Basic concepts in Linear Algebra

Scalar

A scalar is a single number.

In linear algebra, when referring to a scalar, we denote it with lowercase letters and describe which set the scalar belongs to. For example, $s \in \mathbf{R}$ indicates that $s$ is a real number, or $n \in \mathbf{N}$ indicates that $n$ is a natural number.

Vector

A vector is an array of numbers.

The numbers are arranged in a specific order, and we can use indices to access each number in the vector.

For example, $x_1$, $x_2$ respectively denote the first and second elements in the vector $\mathbb{x}$. Vectors are denoted by lowercase bold letters, such as $\mathbb{x}$. The elements in a vector are written in italic and accompanied by ordinal numbers, such as $x_1$, $x_2$.

When referring to a vector, we also need to know the type of values stored in it.
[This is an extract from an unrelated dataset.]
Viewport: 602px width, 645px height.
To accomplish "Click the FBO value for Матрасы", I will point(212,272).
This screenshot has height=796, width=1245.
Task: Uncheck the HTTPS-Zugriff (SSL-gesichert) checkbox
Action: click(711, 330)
If vector $\mathbb{x}$ has $n$ elements belonging to the set of real numbers $\mathbf{R}$, then vector $\mathbb{x} \in \mathbf{R}^n$. $\mathbf{R}^n$ is a vector space.

For example, $$ \mathbb{x} = \begin{bmatrix} 1 \\ 2 \\ 3 \end{bmatrix} $$

$\mathbb{x}$ has 3 elements, so $\mathbb{x} \in \mathbf{R}^3$.

Specifically, $\mathbb{x}$ is a point in the space $\mathbf{R}^3$. The coordinates of that point are determined by the values of the elements in $\mathbb{x}$. This means that, in the 3D space $Oxyz$, $\mathbb{x}$ will be located at the point with coordinates $x = 1, y = 2, z = 3$.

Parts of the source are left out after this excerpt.